TRECHO:
__________________________________________________

De sua cela de 4 por 4 metros, com um banheiro sem porta – que divide com o pai, José de Alencar Miranda Carvalho, 73, e com Fábio Aurélio do Lago e Silva, o ‘Buchecha’, 33, ambos também denunciados por participação no homicídio –, Gláucio Alencar acusou a comissão de seis delegados que investigou o ‘caso Décio’ de direcionar os trabalhos para ‘blindar’ o grupo político da família Teles, de Barra do Corda, aliada do governo estadual. A família tem como membros proeminentes o ex-prefeito Manoel Mariano de Sousa, o ‘Nenzim’ (PV), e dois filhos deste – o deputado estadual Rigo Alberto Teles de Sousa (PV) e o empresário Pedro Alberto Teles de Sousa.

De acordo com Gláucio, não só no homicídio que vitimou o jornalista, mas ao menos outros quatro crimes de pistolagem – três ocorridos em Barra do Corda e um em Teresina (PI) – têm envolvimento dos Teles – chamados, numa reportagem da revista IstoÉ, após serem presos em fevereiro de 2011 pela Polícia Federal, por desvios de recursos públicos, de ‘Família Metralha’.

Gláucio acusou Pedro Teles de ser o mandante, além do assassinato de Décio Sá, das mortes do líder comunitário Miguel Pereira da Silva, o ‘Miguelzinho’, em 1997; do advogado Almir Silva Neto, em dezembro de 2008; do negociante de carros – e também envolvido com agiotagem – Fábio dos Santos Brasil Filho, o ‘Fabinho’, em março de 2012; e do vereador Antonio Aldo Lopes Andrade, em setembro de 2012.

Segundo Gláucio, os assassinatos – todos com características de crimes de encomenda – foram apurados pela polícia, mas, à exceção do que vitimou ‘Miguelzinho’, morto após ter ocupado um terreno da família Teles (pelo qual Pedro Teles deve ir a júri popular, apontado como mandante), ‘nos outros casos, assim como no ‘caso Décio’, a polícia chegou aos executores, mas acabou responsabilizando inocentes como mandantes’.

__________________________________________________

INFORMAÇÕES FORNECIDAS:
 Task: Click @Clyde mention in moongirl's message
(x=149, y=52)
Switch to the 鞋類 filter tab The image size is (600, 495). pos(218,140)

__________________________________________________

OBJETIVO DECLARADO 1: Liste todas as pessoas de cujas mortes Gláucio acusa Pedro Teles de ser o mandante, conforme o trecho sobre o caso Décio.
OBJETIVO DECLARADO 2: Dê continuidade ao trecho sobre o caso Décio a partir da última frase apresentada.
O material não é necessário para o que se pede aqui.

RESPOSTA 1:
- Décio Sá
- Miguel Pereira da Silva, o 'Miguelzinho'
- Almir Silva Neto
- Fábio dos Santos Brasil Filho, o 'Fabinho'
- Antonio Aldo Lopes Andrade

RESPOSTA 2:
Décio Sá postou em seu blog uma matéria sobre o ‘caso Miguelzinho’ no dia em que foi assassinado, e falava ao celular sobre o assunto com o então vice-prefeito de Barra do Corda, Aristides Milhomem de Sousa, quando o pistoleiro paraense Jhonatan de Sousa Silva, 24 anos, o executou com 6 tiros.

‘Caso Fábio Brasil’ – Ao JP, Gláucio se declarou inocente em relação ao assassinato de Décio Sá e a outro crime pelo qual igualmente é apontado pela polícia como mandante: a execução de Fábio Brasil, ocorrida em Teresina no fim de março do ano passado.

Segundo Gláucio, a viúva de Fábio Brasil, Patrícia Gracielli Aranha Martins, em seu depoimento à polícia do Piauí – ao qual o JP teve acesso –, descartou qualquer suspeita sobre ele. ‘Gláucio era um medroso’, depôs Patrícia. A viúva também informou à polícia que o marido tinha débitos com mais de 60 pessoas e que o maior credor de Fábio era Pedro Teles, a quem o negociante de carros devia cerca de R$ 800 mil.

Conforme o depoimento de Patrícia, Fábio também devia altas somas a outros supostos agiotas, entre eles Telmo Mendes Júnior (irmão da desembargadora Nelma Sarney; R$ 400 mil); Eduardo José Barros Costa (o ‘Eduardo DP’, da cidade de Dom Pedro, filho da ex-prefeita Arlene Costa; R$ 400 mil); João Batista Magalhães (o ‘Magáiver’; R$ 180 mil); e Sidarta Gautama Farias Maranhão (juiz de Caxias; R$ 110 mil).

O deputado estadual Marcos Antonio de Carvalho Caldas (PRB) também aparece no rol de credores de ‘Fabinho’. A dívida seria de R$ 60 mil, segundo a viúva da vítima.

Gláucio disse ao JP que não tinha motivos para encomendar o assassinato de ‘Fabinho’, com quem fazia negócios envolvendo várias prefeituras do interior, porque já havia resolvido com ele suas pendências financeiras – que perfaziam R$ 180 mil –, numa reunião na qual Fábio e Patrícia repassaram uma empresa a Gláucio.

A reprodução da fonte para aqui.